## Type of Numbers
### Integers
The only issue is __overflow__, and the issue with division (Euclidean division or floating depends on algorithms)

### floating-point numbers
Often approximates reals

#### Representation of floating numbers
$\pm d_1.d_2d_3d_4...d_p \times \beta^n \equiv $ [significant/fraction part/mantissa] $\times$ [exponent] where  
$\beta$: base,  
$p$: procession,  
$0\leq d_i < \beta$  
If normalized, $d_1 \neq 0$  
$L \leq n \leq U$

__Underflow limit (UFL)__ the smallest positive number before getting a underflow is $1.00..0 \times \beta^L$
__Overflow limit (OFL)__ the largest positive number before getting an overflow is $[\beta-1].[\beta-1]...[\beta-1] \times \beta^U = (\beta - \beta^{1-p})\times \beta^U = (1-\beta^{-p})\beta^{U+1}$.

#### IEEE Floating Point Standard

|   | p |L   |U  | decimal numbers | exponent range in base 10|
|--- |---| ---|---| --- | --- |
|single precision | 24 | -126 | 127 | 6-7 | -37 ~ +37 | 
|double precision | 53 | -1022 | 1023 |16 | -308 ~ +308 | |

#### Rounding
Most of the time, we can round to the nearest, while when the rounding is exactly at the middle, round to the nearest even least-significant-digit (__round to even__). In binary, such case will always round to 0 (as 0 is "even")

IEEE has 4 rounding modes, but we will only encounter rounding to the nearest. 

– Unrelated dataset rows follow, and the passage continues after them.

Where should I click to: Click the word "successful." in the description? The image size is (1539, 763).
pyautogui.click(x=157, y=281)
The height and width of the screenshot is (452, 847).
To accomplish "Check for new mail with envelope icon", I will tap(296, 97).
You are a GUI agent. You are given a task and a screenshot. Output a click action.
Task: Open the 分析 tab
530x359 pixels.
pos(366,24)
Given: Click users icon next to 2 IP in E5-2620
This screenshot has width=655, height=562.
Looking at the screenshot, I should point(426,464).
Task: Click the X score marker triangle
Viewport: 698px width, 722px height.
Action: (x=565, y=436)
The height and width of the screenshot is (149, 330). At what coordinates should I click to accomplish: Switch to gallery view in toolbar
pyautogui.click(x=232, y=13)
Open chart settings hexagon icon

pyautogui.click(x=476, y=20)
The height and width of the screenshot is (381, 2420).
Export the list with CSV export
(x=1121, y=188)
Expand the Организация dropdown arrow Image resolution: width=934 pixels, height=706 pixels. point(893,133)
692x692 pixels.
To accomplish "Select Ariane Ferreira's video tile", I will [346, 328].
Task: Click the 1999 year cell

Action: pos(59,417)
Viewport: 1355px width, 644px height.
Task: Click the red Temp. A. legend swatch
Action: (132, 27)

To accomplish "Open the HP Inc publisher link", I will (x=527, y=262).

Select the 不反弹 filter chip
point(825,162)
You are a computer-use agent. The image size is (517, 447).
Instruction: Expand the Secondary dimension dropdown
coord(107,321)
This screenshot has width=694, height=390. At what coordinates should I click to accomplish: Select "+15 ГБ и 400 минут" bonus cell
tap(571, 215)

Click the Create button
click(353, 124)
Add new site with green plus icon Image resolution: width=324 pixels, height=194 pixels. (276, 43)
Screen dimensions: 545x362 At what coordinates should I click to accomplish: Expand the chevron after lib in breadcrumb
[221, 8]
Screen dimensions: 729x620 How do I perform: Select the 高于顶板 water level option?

IEEE has 5 __Basic operations__: $+,-,\times, /, \sqrt{x} $   

__Example__ Consider 3 decimal digit numbers, i.e. $(p = 3, \beta = 10)$, assume $L,U = [-10, 10]$. Then 
$$1.54\times 10^1 + 2.56\times 10^{-1} = 15.4 + 0.256 = 15.656 \rightarrow 1.57 \times 10^1$$

#### Distance between two adjacent floating number => Machine epsilon $\epsilon_{mach}$
The distance from 1 to the next bigger floating-point number will be $1.00...0 \times \beta^0$, the next number will be $1.00...01\times \beta^0$, $d=\beta^{1-p}=:\epsilon_{mach}$, which is the machine epsilon. 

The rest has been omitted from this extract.